Task to complete
Only the number is needed: count the lines below that hold the string "Expand".

Materials provided
* * * *

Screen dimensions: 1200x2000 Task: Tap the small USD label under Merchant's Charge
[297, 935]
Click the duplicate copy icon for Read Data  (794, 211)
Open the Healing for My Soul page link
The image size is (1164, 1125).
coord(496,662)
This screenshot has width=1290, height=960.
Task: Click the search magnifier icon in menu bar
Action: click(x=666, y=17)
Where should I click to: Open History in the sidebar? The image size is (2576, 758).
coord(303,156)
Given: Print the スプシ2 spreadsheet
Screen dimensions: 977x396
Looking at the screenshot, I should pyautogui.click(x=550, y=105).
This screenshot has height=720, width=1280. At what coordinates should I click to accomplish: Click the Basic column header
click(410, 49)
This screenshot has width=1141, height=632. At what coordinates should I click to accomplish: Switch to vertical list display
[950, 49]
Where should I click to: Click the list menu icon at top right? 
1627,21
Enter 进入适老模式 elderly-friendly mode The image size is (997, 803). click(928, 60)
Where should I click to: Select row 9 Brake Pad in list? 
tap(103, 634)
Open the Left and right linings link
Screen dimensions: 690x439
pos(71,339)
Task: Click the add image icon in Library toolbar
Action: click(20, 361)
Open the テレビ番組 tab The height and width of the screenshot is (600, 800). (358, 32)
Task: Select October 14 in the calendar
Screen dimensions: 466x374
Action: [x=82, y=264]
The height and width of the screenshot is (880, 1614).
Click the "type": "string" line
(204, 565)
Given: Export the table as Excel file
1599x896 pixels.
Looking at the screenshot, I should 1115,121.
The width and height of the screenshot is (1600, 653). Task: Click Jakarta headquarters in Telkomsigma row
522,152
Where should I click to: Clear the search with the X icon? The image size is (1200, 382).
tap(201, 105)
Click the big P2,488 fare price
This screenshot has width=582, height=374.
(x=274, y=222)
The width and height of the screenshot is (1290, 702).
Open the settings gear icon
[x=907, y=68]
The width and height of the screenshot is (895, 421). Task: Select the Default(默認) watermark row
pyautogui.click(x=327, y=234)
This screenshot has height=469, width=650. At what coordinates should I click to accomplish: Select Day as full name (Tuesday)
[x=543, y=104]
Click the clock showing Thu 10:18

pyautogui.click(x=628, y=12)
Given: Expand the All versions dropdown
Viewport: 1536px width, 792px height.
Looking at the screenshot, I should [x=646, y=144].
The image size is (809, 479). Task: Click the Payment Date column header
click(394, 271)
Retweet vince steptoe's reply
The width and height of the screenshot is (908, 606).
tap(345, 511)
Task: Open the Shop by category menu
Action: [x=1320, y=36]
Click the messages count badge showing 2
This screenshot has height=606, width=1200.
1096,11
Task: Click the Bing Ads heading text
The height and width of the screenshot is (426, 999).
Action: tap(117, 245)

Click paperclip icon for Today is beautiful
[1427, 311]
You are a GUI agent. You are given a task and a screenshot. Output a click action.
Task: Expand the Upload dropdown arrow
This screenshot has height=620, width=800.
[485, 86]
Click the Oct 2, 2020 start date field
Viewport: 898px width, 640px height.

* * * *

Answer section
2